I used the 10,000 hours idea in a group class a few months ago to help persuade my students that the more time they spent per week at the piano, the faster they would accumulate knowledge and skill. We discovered that it would take 10 years of practicing 20 hours a week, 20 years of practicing 10 hours a week, and with the average of 2 hours a week it would take 100 years of practicing to achieve this nebulous “expert” level. We all laughed, especially those of my students who struggle to get more than two hours of practicing in a week, but it left me thinking: while achieving expert level is certainly important to some of us, it is not the goal of most of my students or their parents. What is important to them? Being able to play a song from Frozen, accompanying a friend in a school performance, playing for church…in other words, they want to be competent pianists.

In the area in which I live, many parents choose to have their children take piano lessons with the idea that one day they will be able to use their skills to be volunteer church musicians, able to play hymns or childrens’ church songs with ease. Parents are surprised to learn that playing a four part hymn with good solid pulse and an ability to accompany a congregation is considerably more complex than they imagined. Hymn playing has become one of my measures of piano playing competency.

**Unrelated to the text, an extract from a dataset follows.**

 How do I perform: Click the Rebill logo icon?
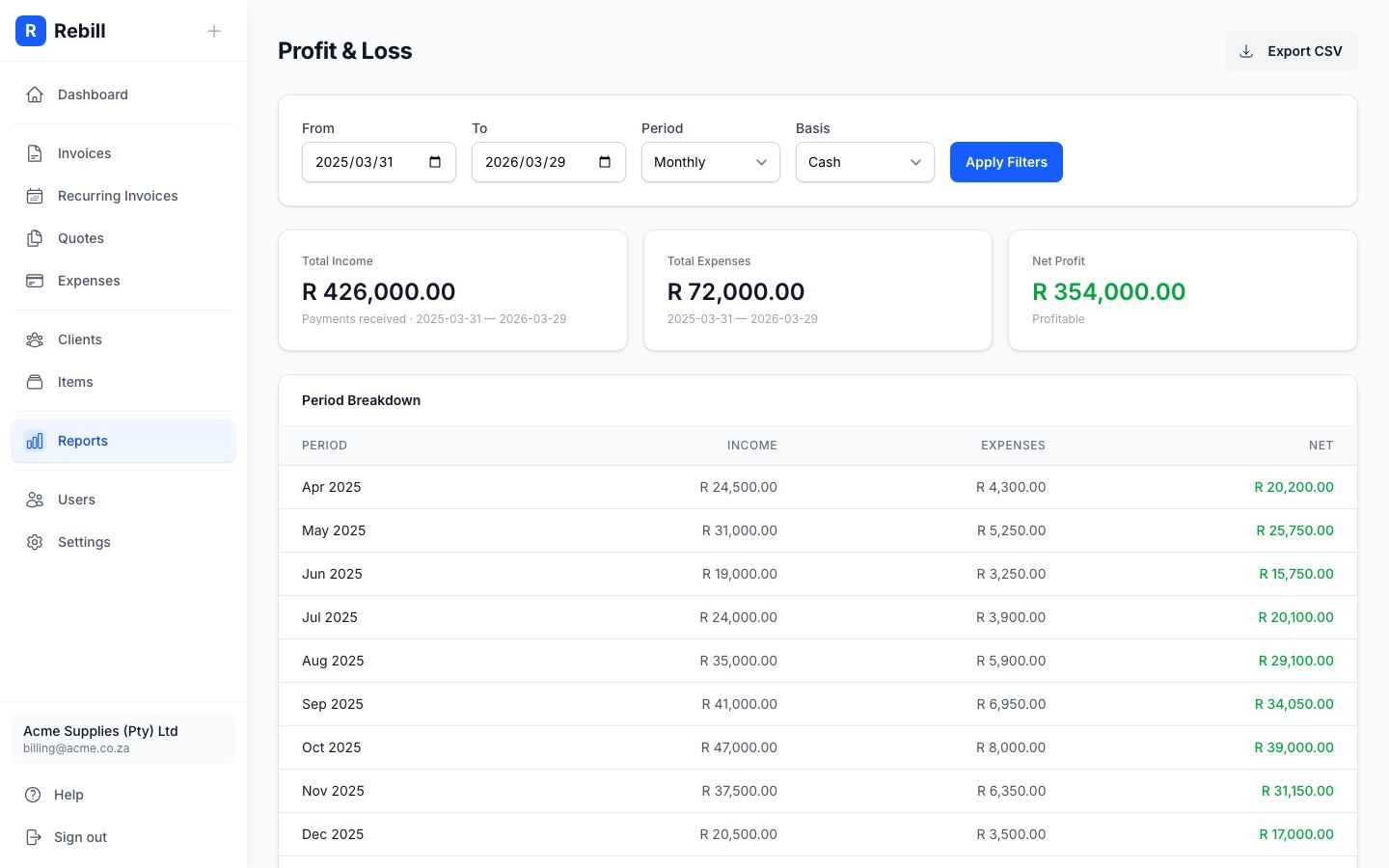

Some of my other measures of competency for my students: scales and arpeggios in four octaves, a basic ability to play simple songs with chordal accompaniment by ear, solid sightreading, and an ability to play late intermediate piano repertoire without much preparation.

As I have thought about competency, and how long it has taken many of my students to reach these and other benchmarks, I have seen more correlation between hours of solid work than with years a student has studied, and I think that the magical number is approximately 1000 hours of practice.

What does that mean in the real world? It means that if a student begins piano lessons at 6 and practices a couple of hours a week, he can reach 1000 hours in 10 years, so competency could be reached by his sophomore or junior year. If a student practices an average of 4 hours a week, she could reach competency in 5 years, or by fifth or sixth grade.

And what does that mean for these hypothetical students?

In my experience, if competency is reached by junior high school, students have more excitement about music lessons and are motivated to reach for higher levels of knowledge. If they have not yet reached competency by then, motivation dips and they find it harder to keep pushing forward on their long quest towards identifying themselves as musicians.

I think that communicating the necessity of solid, regular practice to the parents of my new students with these terms may help increase the probability of dedication to finding these hours in their busy busy weeks.

Is this a hard and fast rule? No. There are differences in quality of practice time, differences in teaching styles, and of course differences in basic ability. But I have seen many students who seem to show that there is some truth behind the hypothesis.

I’d like to know your opinions. Is it different for the instruments you teach or play? What are your benchmarks for competency? How could this idea affect our teaching and our students?